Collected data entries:
-=-=-

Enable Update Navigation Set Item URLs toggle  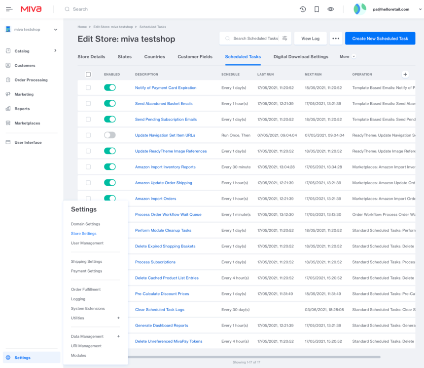click(109, 135)
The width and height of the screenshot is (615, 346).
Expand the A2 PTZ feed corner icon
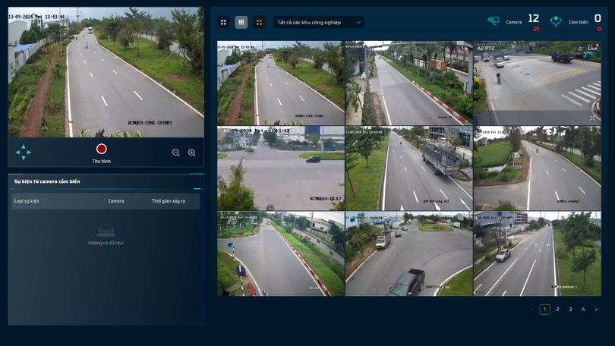pos(593,117)
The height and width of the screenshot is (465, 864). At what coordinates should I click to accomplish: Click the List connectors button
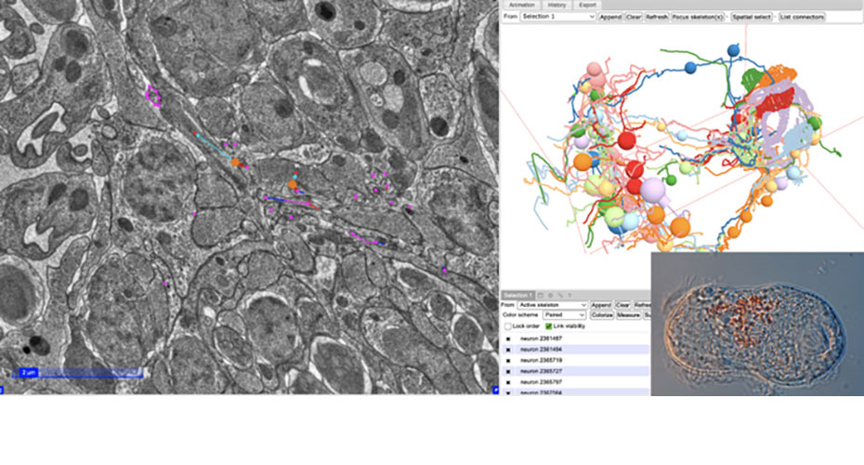tap(802, 17)
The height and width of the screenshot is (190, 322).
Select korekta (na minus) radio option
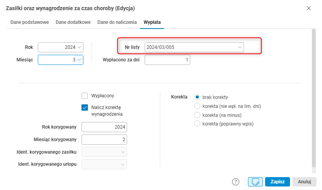point(197,115)
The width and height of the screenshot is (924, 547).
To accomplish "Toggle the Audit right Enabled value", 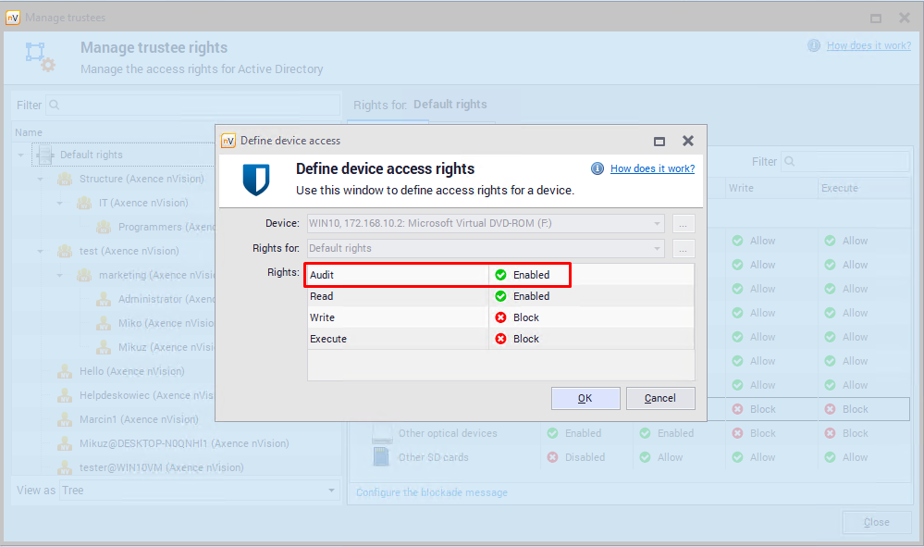I will tap(531, 275).
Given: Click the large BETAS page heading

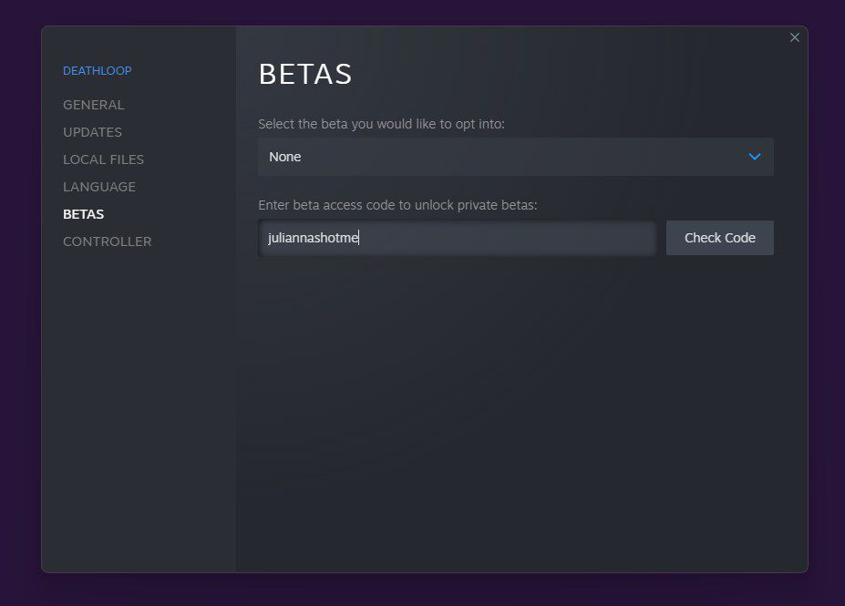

-=-=-

* **Work to complete**
Pictures do not belong in the answer. Return the lines above starting at the one with "Expand the A2 PTZ feed corner icon" and ending at the one with "The height and width of the screenshot is (190, 322).", both kept, exactly.

* **Finished task**
Expand the A2 PTZ feed corner icon
pos(593,117)
The height and width of the screenshot is (465, 864). At what coordinates should I click to accomplish: Click the List connectors button
tap(802, 17)
The height and width of the screenshot is (190, 322).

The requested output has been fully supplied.